具有振动系数的二阶非线性中立型时滞动力方程的有界振动性

摘要/Abstract

摘要：

研究时标T上具有振动系数的二阶非线性中立型时滞动力方程
(r(t)([y(t)+p(t)y(τ(t))]^Δ)^α)^Δ+f(t, y(δ(t)))=0
的有界振动性, 其中p是一个定义于T上的振动函数, α>0是两个正奇数之比. 利用一种Riccati变换技术, 获得了该方程所有有界解振动的几个充分条件, 推广和补充了文献中要求p(t)≥0的一些结果, 并举例说明了该文主要结果的应用.

关键词: 有界振动性, 二阶非线性中立型时滞动力方程, 振动系数, 时标, Riccati变换

Abstract:

In this paper, we investigate the oscillation of bounded solutions of second-order nonlinear neutral delay dynamic equation with oscillating coefficients of the form
(r(t)([y(t)+p(t)y(τ(t))]^Δ)^α)^Δ+f(t, y(δ(t)))=0
on an arbitrary time scale T, where p is an oscillating function defined on T and α>0 is a quotient of odd positive integers. We get some sufficient conditions for the oscillation of all bounded solutions of the equation by developing a Riccati transformation technique. The obtained results extend and complement some known results in which p(t)≥0 for t∈T is required. Several examples are presented to illustrate our main results.

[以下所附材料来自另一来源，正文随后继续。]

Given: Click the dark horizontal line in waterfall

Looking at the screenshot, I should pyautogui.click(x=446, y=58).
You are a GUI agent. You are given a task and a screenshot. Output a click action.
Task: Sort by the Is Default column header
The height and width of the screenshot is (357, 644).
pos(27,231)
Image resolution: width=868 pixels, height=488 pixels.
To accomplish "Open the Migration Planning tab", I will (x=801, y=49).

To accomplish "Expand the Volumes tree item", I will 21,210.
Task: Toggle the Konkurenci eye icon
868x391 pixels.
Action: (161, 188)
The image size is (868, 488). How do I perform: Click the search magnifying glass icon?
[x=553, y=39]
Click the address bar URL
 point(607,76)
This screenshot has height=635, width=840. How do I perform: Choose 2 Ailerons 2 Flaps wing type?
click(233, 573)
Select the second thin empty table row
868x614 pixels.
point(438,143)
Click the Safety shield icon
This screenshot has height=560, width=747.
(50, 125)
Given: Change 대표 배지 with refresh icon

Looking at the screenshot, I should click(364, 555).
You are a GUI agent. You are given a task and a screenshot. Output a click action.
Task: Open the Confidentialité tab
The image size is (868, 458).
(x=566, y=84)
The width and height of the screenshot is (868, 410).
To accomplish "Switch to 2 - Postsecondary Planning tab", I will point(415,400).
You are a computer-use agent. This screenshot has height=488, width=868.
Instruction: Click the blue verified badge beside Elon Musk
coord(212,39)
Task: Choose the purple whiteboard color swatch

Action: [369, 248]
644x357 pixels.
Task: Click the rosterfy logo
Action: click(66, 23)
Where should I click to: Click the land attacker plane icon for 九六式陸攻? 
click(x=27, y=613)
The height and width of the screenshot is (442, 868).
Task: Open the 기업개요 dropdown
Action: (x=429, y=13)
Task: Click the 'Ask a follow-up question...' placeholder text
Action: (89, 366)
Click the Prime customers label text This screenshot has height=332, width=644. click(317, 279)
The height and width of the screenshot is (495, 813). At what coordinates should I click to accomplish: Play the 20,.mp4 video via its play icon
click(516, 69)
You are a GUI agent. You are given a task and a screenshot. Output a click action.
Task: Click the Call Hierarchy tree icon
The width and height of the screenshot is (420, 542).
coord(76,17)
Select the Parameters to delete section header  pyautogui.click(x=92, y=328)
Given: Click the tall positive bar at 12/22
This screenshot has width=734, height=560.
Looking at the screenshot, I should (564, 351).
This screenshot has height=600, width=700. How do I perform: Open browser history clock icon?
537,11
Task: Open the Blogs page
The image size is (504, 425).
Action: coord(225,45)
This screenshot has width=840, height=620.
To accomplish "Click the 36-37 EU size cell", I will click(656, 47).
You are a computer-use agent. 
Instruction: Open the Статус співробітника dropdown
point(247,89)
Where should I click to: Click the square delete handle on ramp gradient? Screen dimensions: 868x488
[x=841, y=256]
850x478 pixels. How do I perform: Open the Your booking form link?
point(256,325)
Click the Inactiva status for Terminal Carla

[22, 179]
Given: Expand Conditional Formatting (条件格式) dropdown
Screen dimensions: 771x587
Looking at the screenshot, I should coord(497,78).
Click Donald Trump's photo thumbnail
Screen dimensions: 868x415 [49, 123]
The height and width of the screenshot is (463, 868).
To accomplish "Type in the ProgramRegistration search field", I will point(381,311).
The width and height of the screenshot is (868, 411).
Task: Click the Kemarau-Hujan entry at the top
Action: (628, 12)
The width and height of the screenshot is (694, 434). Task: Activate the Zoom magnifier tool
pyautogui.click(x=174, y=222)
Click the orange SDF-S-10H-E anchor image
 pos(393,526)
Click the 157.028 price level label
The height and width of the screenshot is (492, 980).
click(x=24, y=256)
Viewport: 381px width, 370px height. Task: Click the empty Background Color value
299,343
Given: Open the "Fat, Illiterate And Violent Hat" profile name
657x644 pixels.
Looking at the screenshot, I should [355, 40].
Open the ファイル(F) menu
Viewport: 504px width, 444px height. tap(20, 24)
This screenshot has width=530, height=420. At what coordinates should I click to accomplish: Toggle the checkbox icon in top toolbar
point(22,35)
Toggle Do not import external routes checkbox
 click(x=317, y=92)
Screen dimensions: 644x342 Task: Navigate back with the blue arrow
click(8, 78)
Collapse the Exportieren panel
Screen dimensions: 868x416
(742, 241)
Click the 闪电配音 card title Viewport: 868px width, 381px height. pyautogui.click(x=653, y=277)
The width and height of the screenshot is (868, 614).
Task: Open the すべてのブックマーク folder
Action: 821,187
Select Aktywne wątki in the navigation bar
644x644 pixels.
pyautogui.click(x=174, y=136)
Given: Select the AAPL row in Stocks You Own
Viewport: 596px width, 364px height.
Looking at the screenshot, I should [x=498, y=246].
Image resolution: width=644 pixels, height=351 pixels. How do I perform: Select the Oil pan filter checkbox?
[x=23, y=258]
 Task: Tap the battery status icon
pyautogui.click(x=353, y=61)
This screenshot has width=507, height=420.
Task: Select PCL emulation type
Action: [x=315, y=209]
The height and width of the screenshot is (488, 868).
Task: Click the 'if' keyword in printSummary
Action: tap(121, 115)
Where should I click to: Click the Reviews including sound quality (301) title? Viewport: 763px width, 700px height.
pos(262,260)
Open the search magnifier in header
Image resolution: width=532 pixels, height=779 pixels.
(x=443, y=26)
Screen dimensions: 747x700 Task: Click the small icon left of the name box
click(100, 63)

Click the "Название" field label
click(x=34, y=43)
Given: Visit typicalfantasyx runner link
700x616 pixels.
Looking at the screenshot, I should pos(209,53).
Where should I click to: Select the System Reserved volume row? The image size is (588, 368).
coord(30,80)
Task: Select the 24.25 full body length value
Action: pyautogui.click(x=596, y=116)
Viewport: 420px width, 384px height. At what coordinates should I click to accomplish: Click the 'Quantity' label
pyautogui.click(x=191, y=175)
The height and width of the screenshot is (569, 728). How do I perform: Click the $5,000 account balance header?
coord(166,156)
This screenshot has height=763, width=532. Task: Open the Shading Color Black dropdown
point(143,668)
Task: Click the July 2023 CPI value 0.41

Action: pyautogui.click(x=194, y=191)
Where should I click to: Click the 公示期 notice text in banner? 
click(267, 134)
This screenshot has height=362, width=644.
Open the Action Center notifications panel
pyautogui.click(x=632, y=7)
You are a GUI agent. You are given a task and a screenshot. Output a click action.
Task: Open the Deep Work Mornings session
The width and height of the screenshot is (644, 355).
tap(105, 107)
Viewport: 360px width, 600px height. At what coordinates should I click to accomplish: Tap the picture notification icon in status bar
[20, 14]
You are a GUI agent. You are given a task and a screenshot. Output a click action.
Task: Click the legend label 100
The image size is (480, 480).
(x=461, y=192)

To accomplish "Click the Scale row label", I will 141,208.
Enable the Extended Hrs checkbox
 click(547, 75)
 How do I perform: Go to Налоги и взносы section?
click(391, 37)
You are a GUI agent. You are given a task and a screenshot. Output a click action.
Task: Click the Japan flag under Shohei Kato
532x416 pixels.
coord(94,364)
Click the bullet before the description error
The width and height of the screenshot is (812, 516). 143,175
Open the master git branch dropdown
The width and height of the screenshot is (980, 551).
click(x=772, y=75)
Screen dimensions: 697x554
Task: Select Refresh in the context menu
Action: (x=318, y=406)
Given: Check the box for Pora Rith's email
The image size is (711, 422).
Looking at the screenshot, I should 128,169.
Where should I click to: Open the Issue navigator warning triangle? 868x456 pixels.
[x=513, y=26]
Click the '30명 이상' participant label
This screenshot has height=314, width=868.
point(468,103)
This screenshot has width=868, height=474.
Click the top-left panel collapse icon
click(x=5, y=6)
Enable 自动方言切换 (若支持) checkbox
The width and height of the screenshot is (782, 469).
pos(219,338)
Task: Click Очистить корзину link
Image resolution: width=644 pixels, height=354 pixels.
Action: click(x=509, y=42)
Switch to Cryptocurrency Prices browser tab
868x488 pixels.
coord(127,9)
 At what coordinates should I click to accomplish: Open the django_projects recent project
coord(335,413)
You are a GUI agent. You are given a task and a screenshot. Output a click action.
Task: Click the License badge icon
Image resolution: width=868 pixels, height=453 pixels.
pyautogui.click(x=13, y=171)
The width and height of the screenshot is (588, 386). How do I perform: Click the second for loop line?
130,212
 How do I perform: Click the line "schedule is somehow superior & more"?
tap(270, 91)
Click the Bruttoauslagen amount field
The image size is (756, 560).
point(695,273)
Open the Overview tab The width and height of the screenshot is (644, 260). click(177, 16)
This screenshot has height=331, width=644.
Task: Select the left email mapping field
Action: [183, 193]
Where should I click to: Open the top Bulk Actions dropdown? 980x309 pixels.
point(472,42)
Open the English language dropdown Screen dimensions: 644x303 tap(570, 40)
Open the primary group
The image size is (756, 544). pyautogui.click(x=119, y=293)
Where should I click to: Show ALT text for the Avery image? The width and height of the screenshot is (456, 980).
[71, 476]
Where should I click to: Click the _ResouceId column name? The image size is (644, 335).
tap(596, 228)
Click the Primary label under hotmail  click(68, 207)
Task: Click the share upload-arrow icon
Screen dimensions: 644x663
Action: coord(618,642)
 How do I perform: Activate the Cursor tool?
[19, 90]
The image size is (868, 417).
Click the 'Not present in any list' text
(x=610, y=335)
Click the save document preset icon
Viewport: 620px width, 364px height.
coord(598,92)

Key words: Bounded oscillation, Second-order nonlinear neutral delay dynamic equation, Oscillating coefficient, Time scale, Riccati transformation

中图分类号:

39A10

陈大学. 具有振动系数的二阶非线性中立型时滞动力方程的有界振动性[J]. 数学物理学报, 2013, 33(1): 98-113.

CHEN Da-Xue. Bounded Oscillation for Second-order Nonlinear Neutral Delay Dynamic Equations with Oscillating Coefficients[J]. Acta mathematica scientia,Series A, 2013, 33(1): 98-113.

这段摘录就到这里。